If the transport from the factory had already managed to reach its destination, it did not mean the end of the difficulties, because the equipment had to be unloaded and returned. Often there was a lack of documentation, parts were lost or stolen along the way, and all this was accompanied by terrible working conditions. The workers worked up to 14 hours a day, and because of the lack of hands, women and children were not spared either. The communist authorities of the USSR also reached for Gulag prisoners. Heavy, physical work combined with malnutrition, frost and lack of accommodation meant that many people did not survive.
Despite all these difficulties, as well as the organizational chaos and warfare that spread across more and more of the USSR territory, it is estimated that by the end of 1941 more than 1500 large factories were deported, together with millions of workers, engineers and their family members. Nearly 500 factories were moved to the Urals, more than 200 to Western Siberia and 250 to Central Asia. The others were evacuated further east, even off the Pacific coast. Locations rich in raw materials and far from the front were chosen so that they would not be exposed to Luftwaffe air raids.

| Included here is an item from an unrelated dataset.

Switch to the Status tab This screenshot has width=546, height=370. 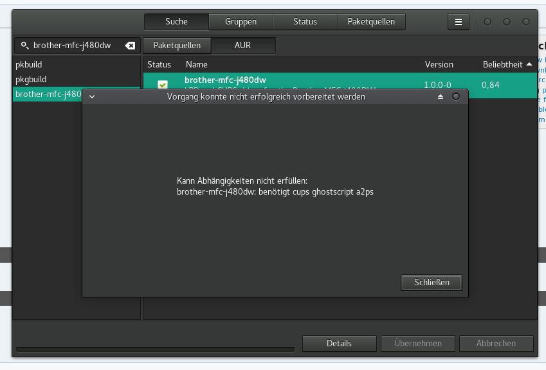click(305, 22)
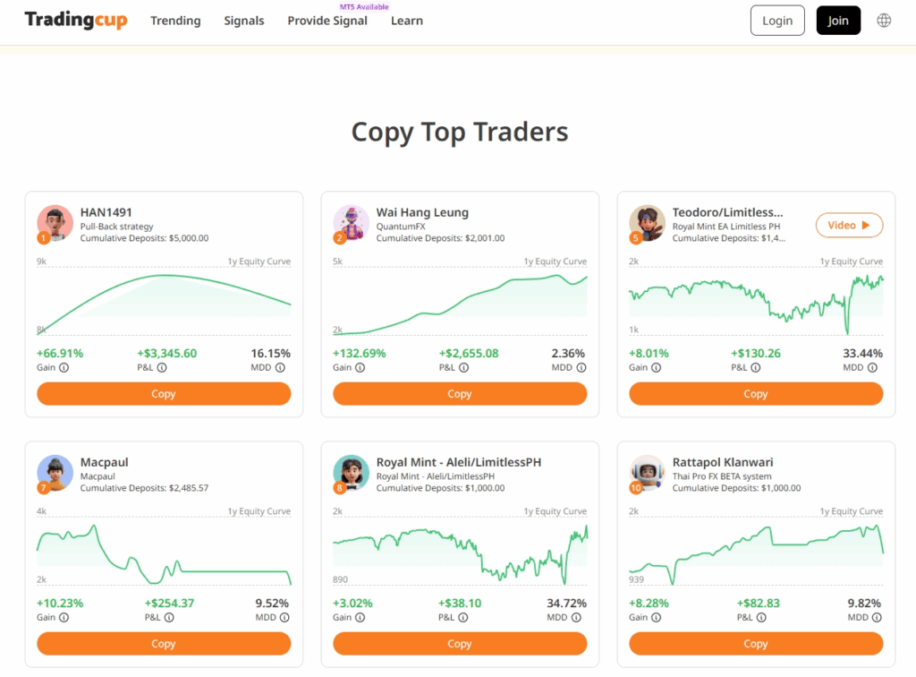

During the rescue of the factories, priority was given to the military plants and they were the fastest to transport and restart – there were individual cases even a month after the start of the relocation. The first T-34 tank assembled in the relocated factory (Nizhny Tagila in the Urals) left the production line already in December 1941, and most of the military production started in the first half of 1942, just before the Stalingrad Battle, which began in August 1942 and was the turning point of the Second World War for the Soviet Union. It is worth mentioning that the hasty launch of production had an impact on the poor quality and higher failure rate of the manufactured weapons – an example of this can be the already mentioned medium T-34 tank, which, depending on the place of manufacture, could even have slightly different dimensions from the same type of tank produced in another factory.

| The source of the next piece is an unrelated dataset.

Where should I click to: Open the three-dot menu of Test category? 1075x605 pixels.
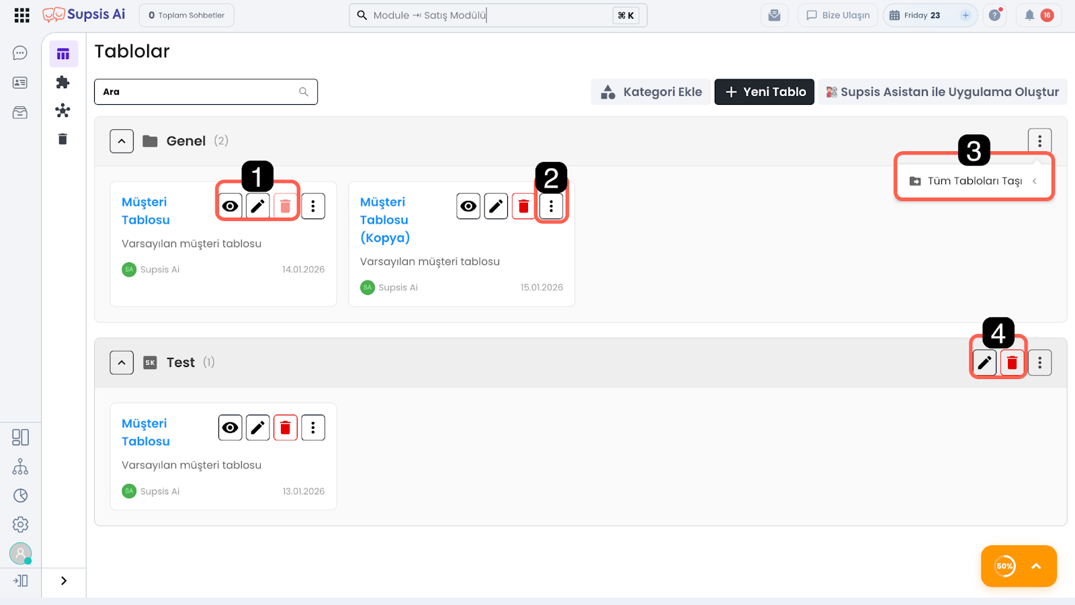1039,363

But not everything came out as it should. Nearly 300 factories did not reach their destination at all – they simply got lost in transport, were stolen or taken over by the Germans. Some of the plants were too difficult to relocate (such as smelters) and sometimes even attempts were not made to export, but were destroyed on the spot. It happened that the Germans approached the factory too quickly and its crew, in order to avoid the Wehrmacht seizing the equipment, sent it east by the first better train. The cargo left on its own could circulate around the country even for months and if it wasn’t stolen by some miracle, there were a few cases of unloading such machines and starting production in a completely different place, with the help of other people than originally assumed!
In the long term, the USSR industry benefited from the evacuation action despite the great chaos that accompanied the whole operation. Powerful industrial centres were created and many factories were built or expanded, such as the factory in Chelyabinsk, where tanks were produced. This factory was so large that the whole city was called “Tank City”. In addition, a more efficient system of work was developed in many factories by tightening ever lower time limits for the production of equipment.